Dataset records:

# # # # # # #

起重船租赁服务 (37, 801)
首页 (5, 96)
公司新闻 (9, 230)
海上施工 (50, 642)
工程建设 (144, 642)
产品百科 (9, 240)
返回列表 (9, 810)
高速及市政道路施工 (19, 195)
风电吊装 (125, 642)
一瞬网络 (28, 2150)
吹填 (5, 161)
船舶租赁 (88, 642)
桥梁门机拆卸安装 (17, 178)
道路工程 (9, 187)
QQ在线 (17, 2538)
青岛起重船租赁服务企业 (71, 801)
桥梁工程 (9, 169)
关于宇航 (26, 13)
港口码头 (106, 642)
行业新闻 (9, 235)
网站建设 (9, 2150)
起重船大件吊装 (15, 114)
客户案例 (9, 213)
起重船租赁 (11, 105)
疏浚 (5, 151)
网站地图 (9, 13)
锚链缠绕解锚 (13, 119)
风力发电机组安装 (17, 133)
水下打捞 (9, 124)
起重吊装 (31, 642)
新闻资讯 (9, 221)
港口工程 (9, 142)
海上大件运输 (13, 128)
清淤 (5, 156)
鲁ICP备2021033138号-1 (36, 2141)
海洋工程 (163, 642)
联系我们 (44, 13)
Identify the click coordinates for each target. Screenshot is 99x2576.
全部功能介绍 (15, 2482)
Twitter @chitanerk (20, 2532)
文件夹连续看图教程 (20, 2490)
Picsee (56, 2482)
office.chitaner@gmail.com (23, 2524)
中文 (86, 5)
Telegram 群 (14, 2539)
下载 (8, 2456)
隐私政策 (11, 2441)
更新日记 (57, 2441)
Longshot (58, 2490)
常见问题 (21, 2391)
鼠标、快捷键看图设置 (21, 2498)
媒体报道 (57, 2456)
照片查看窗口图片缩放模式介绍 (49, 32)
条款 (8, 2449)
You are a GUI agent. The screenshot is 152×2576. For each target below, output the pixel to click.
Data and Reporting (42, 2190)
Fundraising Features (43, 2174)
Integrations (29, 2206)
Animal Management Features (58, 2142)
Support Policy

# # # # # # #

*Exercise aim*. Reproduce the data shown above with every line intact.

*Expected answer*.
起重船租赁服务 (37, 801)
首页 (5, 96)
公司新闻 (9, 230)
海上施工 (50, 642)
工程建设 (144, 642)
产品百科 (9, 240)
返回列表 (9, 810)
高速及市政道路施工 (19, 195)
风电吊装 (125, 642)
一瞬网络 (28, 2150)
吹填 (5, 161)
船舶租赁 (88, 642)
桥梁门机拆卸安装 (17, 178)
道路工程 (9, 187)
QQ在线 (17, 2538)
青岛起重船租赁服务企业 (71, 801)
桥梁工程 (9, 169)
关于宇航 (26, 13)
港口码头 (106, 642)
行业新闻 (9, 235)
网站建设 (9, 2150)
起重船大件吊装 (15, 114)
客户案例 (9, 213)
起重船租赁 (11, 105)
疏浚 (5, 151)
网站地图 (9, 13)
锚链缠绕解锚 (13, 119)
风力发电机组安装 (17, 133)
水下打捞 (9, 124)
起重吊装 (31, 642)
新闻资讯 (9, 221)
港口工程 (9, 142)
海上大件运输 (13, 128)
清淤 (5, 156)
鲁ICP备2021033138号-1 (36, 2141)
海洋工程 (163, 642)
联系我们 (44, 13)
Identify the click coordinates for each target. Screenshot is 99x2576.
全部功能介绍 (15, 2482)
Twitter @chitanerk (20, 2532)
文件夹连续看图教程 (20, 2490)
Picsee (56, 2482)
office.chitaner@gmail.com (23, 2524)
中文 (86, 5)
Telegram 群 (14, 2539)
下载 (8, 2456)
隐私政策 (11, 2441)
更新日记 (57, 2441)
Longshot (58, 2490)
常见问题 (21, 2391)
鼠标、快捷键看图设置 (21, 2498)
媒体报道 (57, 2456)
照片查看窗口图片缩放模式介绍 (49, 32)
条款 (8, 2449)
You are a GUI agent. The screenshot is 152×2576. For each target below, output the pixel to click.
Data and Reporting (42, 2190)
Fundraising Features (43, 2174)
Integrations (29, 2206)
Animal Management Features (58, 2142)
Support Policy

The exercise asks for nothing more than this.